WHAT IS ASKED
Return the items below without any change, starting with the line that contains "You are a computer-use agent." and going on through the last item, with both ends included.

RECORDS TO PROCESS
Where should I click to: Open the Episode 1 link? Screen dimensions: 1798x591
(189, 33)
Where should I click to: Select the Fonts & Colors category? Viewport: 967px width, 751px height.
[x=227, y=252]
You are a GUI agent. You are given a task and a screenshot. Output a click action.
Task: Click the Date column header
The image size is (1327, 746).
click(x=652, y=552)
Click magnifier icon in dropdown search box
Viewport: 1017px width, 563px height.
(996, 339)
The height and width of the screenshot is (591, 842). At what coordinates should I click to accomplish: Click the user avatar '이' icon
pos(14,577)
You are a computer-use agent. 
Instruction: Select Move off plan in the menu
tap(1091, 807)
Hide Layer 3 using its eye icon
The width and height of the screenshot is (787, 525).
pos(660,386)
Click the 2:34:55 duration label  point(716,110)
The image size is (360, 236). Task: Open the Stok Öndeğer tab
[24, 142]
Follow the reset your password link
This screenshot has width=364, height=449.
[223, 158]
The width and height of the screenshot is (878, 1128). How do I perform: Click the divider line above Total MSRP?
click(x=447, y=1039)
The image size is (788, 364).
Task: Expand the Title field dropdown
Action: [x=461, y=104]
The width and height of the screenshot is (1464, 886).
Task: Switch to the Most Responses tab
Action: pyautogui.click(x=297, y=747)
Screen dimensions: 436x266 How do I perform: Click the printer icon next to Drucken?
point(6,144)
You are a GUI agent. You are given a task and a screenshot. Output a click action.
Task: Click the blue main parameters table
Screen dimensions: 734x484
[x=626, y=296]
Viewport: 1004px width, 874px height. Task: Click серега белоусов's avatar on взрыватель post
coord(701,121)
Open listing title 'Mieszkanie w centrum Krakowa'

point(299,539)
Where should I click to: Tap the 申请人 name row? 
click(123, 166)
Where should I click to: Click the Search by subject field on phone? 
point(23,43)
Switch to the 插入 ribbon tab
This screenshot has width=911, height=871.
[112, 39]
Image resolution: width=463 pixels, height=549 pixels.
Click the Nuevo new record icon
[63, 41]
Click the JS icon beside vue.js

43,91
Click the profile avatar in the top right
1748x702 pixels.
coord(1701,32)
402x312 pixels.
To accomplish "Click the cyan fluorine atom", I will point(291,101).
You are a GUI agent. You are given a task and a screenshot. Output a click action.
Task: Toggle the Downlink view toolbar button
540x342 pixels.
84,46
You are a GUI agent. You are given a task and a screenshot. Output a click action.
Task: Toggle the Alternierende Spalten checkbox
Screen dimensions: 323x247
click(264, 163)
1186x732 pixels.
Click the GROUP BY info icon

SOLUTION FOR THIS EXERCISE
You are a computer-use agent. 
Instruction: Select Move off plan in the menu
tap(1091, 807)
Hide Layer 3 using its eye icon
The width and height of the screenshot is (787, 525).
pos(660,386)
Click the 2:34:55 duration label  point(716,110)
The image size is (360, 236). Task: Open the Stok Öndeğer tab
[24, 142]
Follow the reset your password link
This screenshot has width=364, height=449.
[223, 158]
The width and height of the screenshot is (878, 1128). How do I perform: Click the divider line above Total MSRP?
click(x=447, y=1039)
The image size is (788, 364).
Task: Expand the Title field dropdown
Action: [x=461, y=104]
The width and height of the screenshot is (1464, 886).
Task: Switch to the Most Responses tab
Action: pyautogui.click(x=297, y=747)
Screen dimensions: 436x266 How do I perform: Click the printer icon next to Drucken?
point(6,144)
You are a GUI agent. You are given a task and a screenshot. Output a click action.
Task: Click the blue main parameters table
Screen dimensions: 734x484
[x=626, y=296]
Viewport: 1004px width, 874px height. Task: Click серега белоусов's avatar on взрыватель post
coord(701,121)
Open listing title 'Mieszkanie w centrum Krakowa'

point(299,539)
Where should I click to: Tap the 申请人 name row? 
click(123, 166)
Where should I click to: Click the Search by subject field on phone? 
point(23,43)
Switch to the 插入 ribbon tab
This screenshot has width=911, height=871.
[112, 39]
Image resolution: width=463 pixels, height=549 pixels.
Click the Nuevo new record icon
[63, 41]
Click the JS icon beside vue.js

43,91
Click the profile avatar in the top right
1748x702 pixels.
coord(1701,32)
402x312 pixels.
To accomplish "Click the cyan fluorine atom", I will point(291,101).
You are a GUI agent. You are given a task and a screenshot. Output a click action.
Task: Toggle the Downlink view toolbar button
540x342 pixels.
84,46
You are a GUI agent. You are given a task and a screenshot. Output a click action.
Task: Toggle the Alternierende Spalten checkbox
Screen dimensions: 323x247
click(264, 163)
1186x732 pixels.
Click the GROUP BY info icon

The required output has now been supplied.